2

I want to work on a file which is composed of 4Kb blocks.

As things happen, I will write more data and map new parts, unmap parts that I do not need anymore.

Is a map() of just 4Kb too small when the total amount of file data to map is around 4Gb total? (i.e. some 1,048,576 individually mapped blocks).

I'm worried that making so many small mmap() calls is not going to be efficient in the end, even if they are very well directed to the exact blocks I want to use. At the same time, it may still be better than reading and writing these blocks with read()/write() each time I change one byte.

Alexis Wilke
  • 19,179
  • 10
  • 84
  • 156

3 Answers3

2

There is no shortage of address space on 64-bit architectures. Unless your code has to work in 32-bit architectures too (rare these days), map the whole file once and avoid the overhead of multiple mmap calls and thousands of extra kernel objects. With reading and writing changes, it depends on your desired semantics. See this answer.

Anton Tykhyy
  • 19,370
  • 5
  • 54
  • 56
2

On 64-bit systems you should pretty much map the entire file or at least the entire range in one go and let the operating system handle the paging in and out for you. The mmap calls do have some overhead themselves.
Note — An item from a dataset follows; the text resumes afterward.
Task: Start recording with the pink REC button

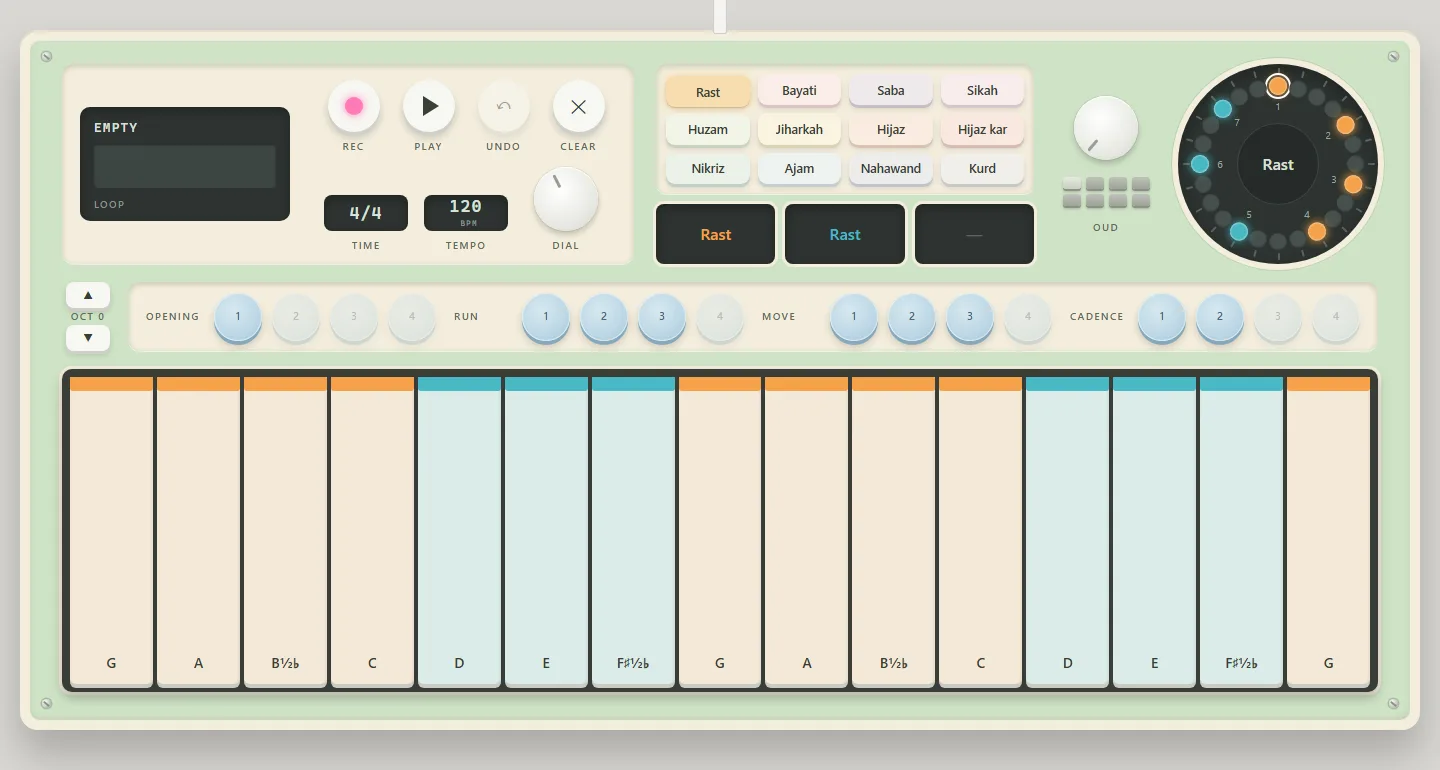Action: 354,106
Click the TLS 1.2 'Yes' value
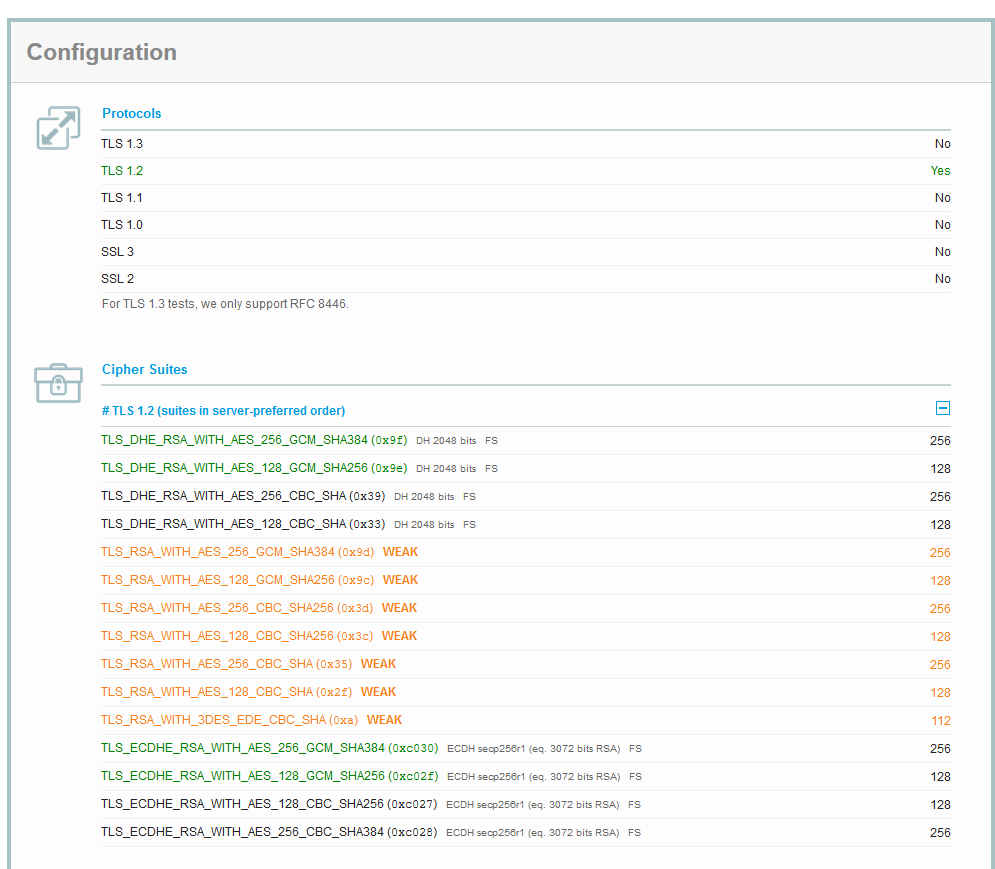The height and width of the screenshot is (869, 995). click(940, 171)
In practice the user address space on x86-64 is something like 128 TiB so you should be able to map say 1 TiB files/ranges without any problems.

2

As far as I understand it, even a single mmap() that covers several contiguous 4kb pages will require the kernel (and the TLB, MMU...) to deal with as many virtual/physical associations as the number of these pages (this is the purpose of memory pages; contiguous virtual pages can be mapped to non-contiguous physical pages).
So, considering the usage of these mapped pages, once set up by a unique or by many mmap() calls, there should not be any difference in performances.
But each single call to mmap() probably requires some overhead in order to choose the part of virtual address space to use; a single mmap() call will just have to choose once a big enough virtual location (it should not be too difficult on a 64-bit system, as stated in other answers) but repeated calls will imply this overhead many times.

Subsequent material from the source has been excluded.